Medical management of BPH: combination therapy A combination of an alpha blocker and a 5( reductase inhibitor. The studies: - MTOPS study (Medical Therapy of Prostatic Symptoms): this combination prevented progression of BPH (progression being defined as a worsening of symptom score by 4 or more, or the development of complications such as UTI or acute urinary retention). - Veterans Affairs Combination Therapy Study: 1200 men randomized to placebo, finasteride, terazosin, or a combination of terazosin and finasteride. At 1 year follow up, relative to placebo, finasteride had reduced the symptom score by an average of 3 points, whereas terazosin alone or in combination with finasteride had reduced the symptom score by an average of 6 points. - PREDICT study (Prospective European Doxazosin and Combination Therapy): randomized over 1000 men to placebo, finasteride, doxazosin, or a combination of finasteride and doxazosin. The difference in symptom score at baseline and at 1 year follow up were 5.7 and 6.6 for placebo and finasteride, and 8.3 and 8.5 for doxazosin and combination therapy. - ALFIN study (Alfuzosin, Finasteride, and combination in the treatment of BPH): 1000 men were randomized to alfuzosin, finasteride, or a combination. At 6 months, the improvement in the IPSS was not significantly different in the alfuzosin versus the combination group. Thus most studies, except for the MTOPS, suggest that combination therapy is NO more useful than an alpha blocker alone. Enthusiasm for dual therapy has been dampened somewhat by the Prostate Cancer Prevention Trial.

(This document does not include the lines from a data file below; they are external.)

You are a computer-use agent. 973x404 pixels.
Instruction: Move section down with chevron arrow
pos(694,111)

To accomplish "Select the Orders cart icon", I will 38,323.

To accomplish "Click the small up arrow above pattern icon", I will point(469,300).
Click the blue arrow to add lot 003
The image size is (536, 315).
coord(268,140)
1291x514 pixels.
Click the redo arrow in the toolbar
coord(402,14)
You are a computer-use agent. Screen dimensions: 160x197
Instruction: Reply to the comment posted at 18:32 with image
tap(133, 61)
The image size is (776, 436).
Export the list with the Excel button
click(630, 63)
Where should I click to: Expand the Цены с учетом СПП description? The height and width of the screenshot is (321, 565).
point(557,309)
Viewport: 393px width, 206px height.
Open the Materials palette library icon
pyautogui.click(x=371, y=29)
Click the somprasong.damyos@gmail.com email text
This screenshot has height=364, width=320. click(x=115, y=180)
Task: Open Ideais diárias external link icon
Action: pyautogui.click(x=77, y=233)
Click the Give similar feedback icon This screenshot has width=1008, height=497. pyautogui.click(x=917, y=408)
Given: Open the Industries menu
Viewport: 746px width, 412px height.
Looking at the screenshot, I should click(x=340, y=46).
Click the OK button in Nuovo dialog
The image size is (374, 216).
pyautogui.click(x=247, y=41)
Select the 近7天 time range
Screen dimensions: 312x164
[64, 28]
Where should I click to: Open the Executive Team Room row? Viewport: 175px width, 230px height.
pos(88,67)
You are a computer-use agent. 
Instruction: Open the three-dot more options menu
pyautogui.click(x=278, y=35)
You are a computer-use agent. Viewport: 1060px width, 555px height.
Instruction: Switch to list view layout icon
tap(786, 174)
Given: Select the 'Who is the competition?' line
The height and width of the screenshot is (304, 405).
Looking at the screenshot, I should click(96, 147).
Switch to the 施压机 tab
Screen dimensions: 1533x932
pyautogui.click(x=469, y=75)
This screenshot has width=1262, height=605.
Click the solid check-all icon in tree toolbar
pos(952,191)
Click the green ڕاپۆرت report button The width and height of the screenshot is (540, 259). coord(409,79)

Over 18,000 men were randomized to finasteride or placebo over a 7 year period. Those in the finasteride group had a lower prevalence of prostate cancer detected on prostate biopsy. However, higher grade tumours, which are biologically more aggressive than low grade cancers were more common in the finasteride group. The jury is out on whether finasteride causes higher grade cancers or not.
Medical management of BPH: alternative drug therapy Anticholinergics For a man with frequency, urgency, and urge incontinence symptoms suggestive of an overactive bladder consider prescribing an anticholinergic (e.g. oxybutynin, tolterodine, trospium chloride, or flavoxate). There is the concern that these drugs could precipitate urinary retention in men with BOO (because they block parasympathetic/cholinergic mediated contraction of the detrusor), but the risk of this occurring is probably very low, even in men with urodynamically proven BOO.
Phytotherapy An alternative drug treatment for BPH symptoms, and one which is widely used in Europe and increasingly in North America, is phytotherapy. 50% of all medications consumed for BPH symptoms are phytotherapeutic ones.36 These agents are derived from plants and include the African plum (Pygeum africanum), purple cone flower (Echinacea purpurea), South African star grass (Hipoxis rooperi), and saw palmetto berry (Seronoa Repens, Permixon).
Saw palmetto contains an anti inflammatory, antiproliferative, oestrogenic drug with 5 α reductase inhibitory activity, derived from the American dwarf palm. It has been compared with finasteride in a large double blind, randomized trial, and equivalent (40%) reductions in symptom score were found with both agents over a 6 month period. A meta analysis of 18 randomized controlled trials of almost 3000 men suggests that Seronoa repens produces similar improvements in symptoms and flow rates to those produced by finasteride.
South African star grass (Hipoxis rooperi, marketed as Harzol) contains beta sitosterol, which may induce apoptosis in prostate stromal cells, by causing elevated levels of TGF β1. In a double blind, RCT symptom improvement was 5 points over that with placebo.
For other agents (e.g. Urtica dioica stinging nettle; the African plum) the studies have not been placebo controlled and lack sufficient statistical power to prove conclusively that they work.